The president giving Congress a deadline to pass legislation the president deems necessary? The Constitution has it the other way around. The Congress passes laws, with dates for their enactment, and the president has the duty to see that they are “faithfully executed.” What McCain has suggested would be a “P.R.” advantage for the president is but another sign of a growing disregard for constitutional law. Congress has for so long surrendered its lawmaking and warmaking powers to an overreaching executive that what was sometimes called the “imperial presidency” has become the political norm.
McCain’s position on immigration legislation has been a political zigzag over the past several years. He had previously sponsored a “bipartisan immigration reform” bill similar to the one that passed the Senate last year. But in 2007, as he was beginning his 2008 presidential bid, he backed away from it, realizing how unpopular it was, especially with Republican voters. “I got the message: secure the border first,” he said at the time.
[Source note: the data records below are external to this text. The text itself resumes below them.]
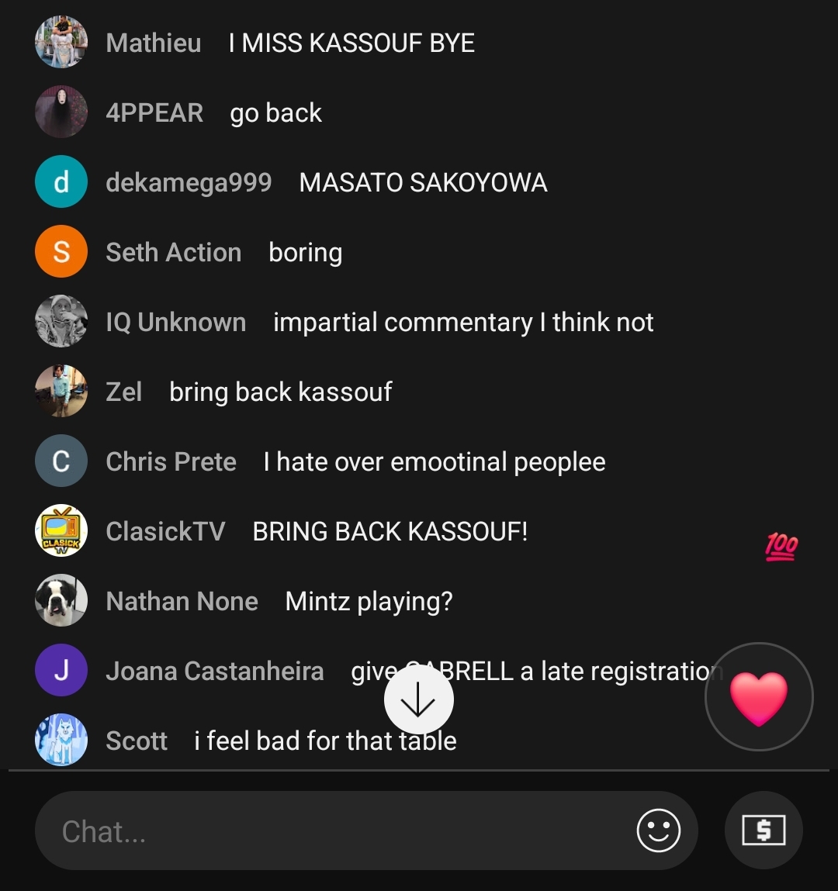The width and height of the screenshot is (838, 891).
Task: Open the Super Chat dollar icon
Action: point(764,831)
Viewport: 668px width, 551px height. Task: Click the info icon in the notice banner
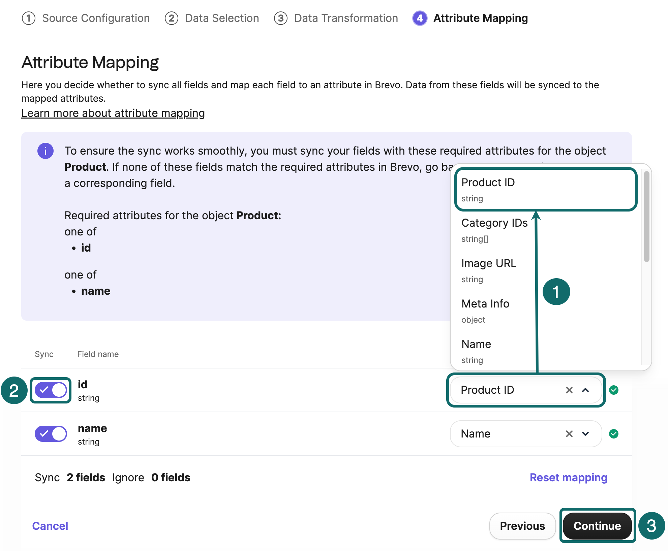coord(45,151)
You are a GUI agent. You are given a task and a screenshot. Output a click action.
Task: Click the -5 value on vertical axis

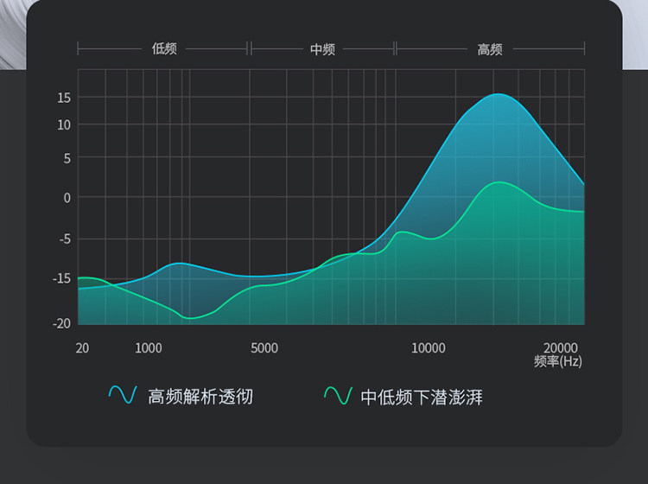pos(65,239)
But in 2013, when McCain led the Senate’s “Gang of Eight” to passage of the Bipartisan Immigration Reform Act, did he think our southern border was secure? Apparently, the governor and legislature of his home state didn’t think so because they had only three years earlier passed a law giving Arizona law-enforcement personnel authority to uphold federal immigration law that federal authorities were unwilling to uphold. The U.S. Supreme Court later overruled the Arizona law, but the unsecured status of the border became abundantly clear earlier this year, when thousands of minors, from Central America and elsewhere, illegally entered the United States, overwhelming border communities and states and straining the resources of states to which they were dispatched by federal officials.
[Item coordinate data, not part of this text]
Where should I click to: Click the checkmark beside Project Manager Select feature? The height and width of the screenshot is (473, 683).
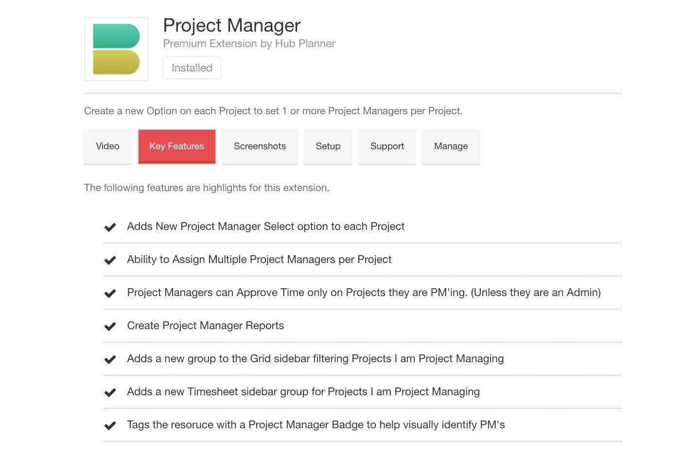(110, 227)
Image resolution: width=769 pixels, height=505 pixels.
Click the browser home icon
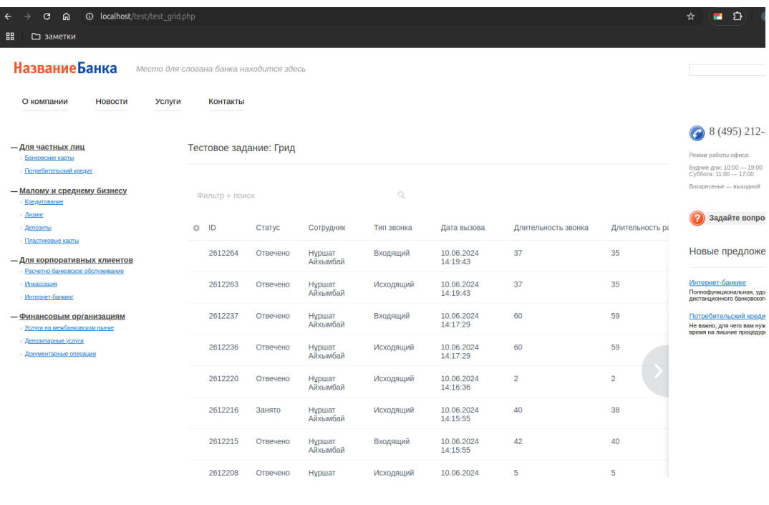click(x=67, y=16)
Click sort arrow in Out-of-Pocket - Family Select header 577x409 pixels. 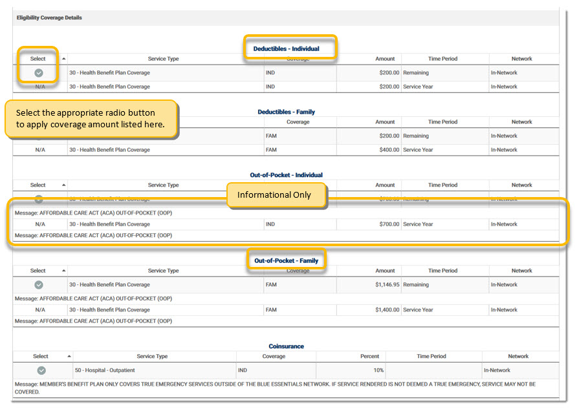click(63, 271)
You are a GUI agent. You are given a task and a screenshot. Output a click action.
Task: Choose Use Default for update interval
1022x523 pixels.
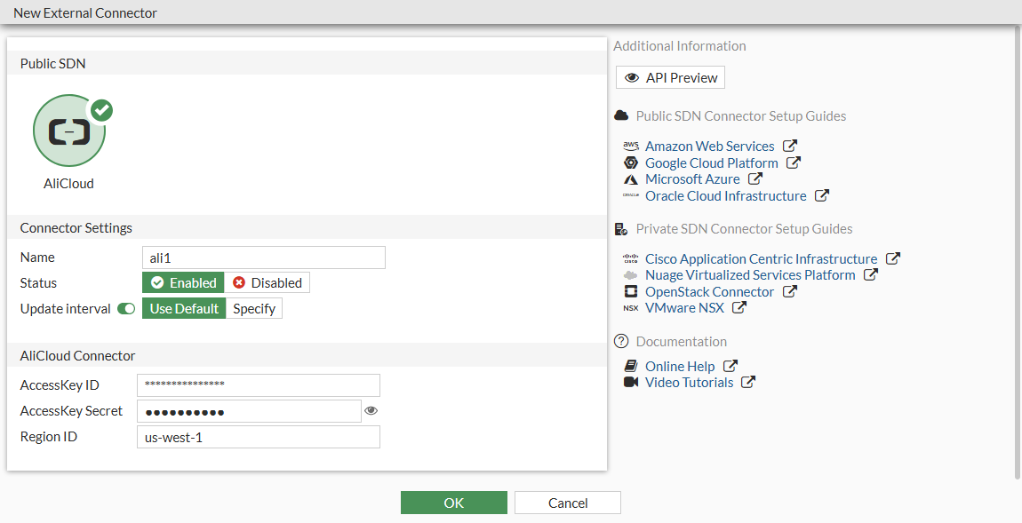[184, 309]
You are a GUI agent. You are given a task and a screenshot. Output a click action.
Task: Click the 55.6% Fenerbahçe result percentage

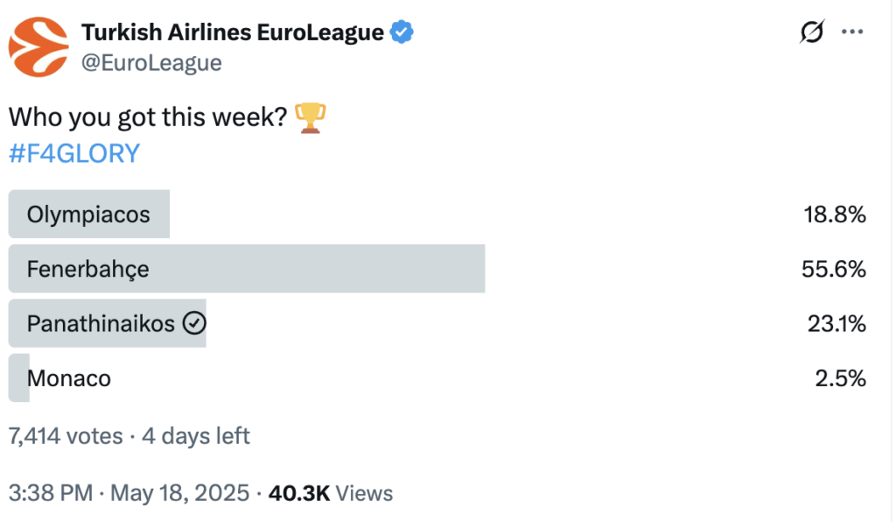click(834, 269)
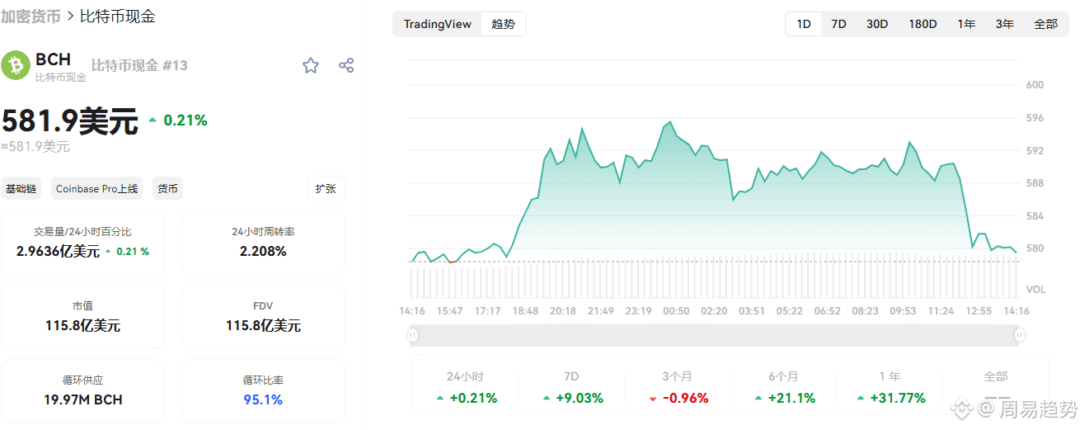Click the share icon
This screenshot has width=1084, height=430.
click(x=346, y=65)
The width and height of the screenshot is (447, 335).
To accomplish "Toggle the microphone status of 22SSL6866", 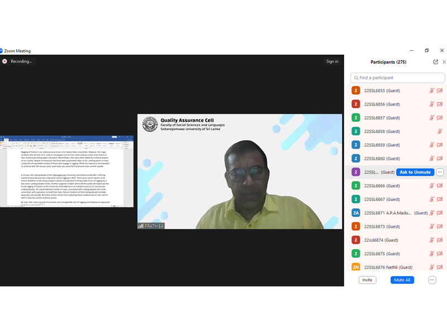I will 431,186.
Perhaps the new Congress next year will want to revisit the arguments for and against the bill passed last year by the Senate. Perhaps this year the House of Representatives will vote on it. But a decision not to act on a bill is as much within the purview of each house of Congress as a decision to vote on and pass it. The Constitution does not give the Congress “All legislative Powers” until such time as the president has lost patience and enacts legislation on his own. Nor does that document give the chief executive authority to act as national physician, ordering a temporary cure until, as the New York Times put it, “some future day when the Republican fever breaks.”
Perhaps the fever gripping the New York Times editorial board, as it calls for yet another expansion of nearly boundless executive authority, will break on some future day when an administration the editors view less kindly will remind them of the dangers of too much power concentrated in the hands of an ambitious executive.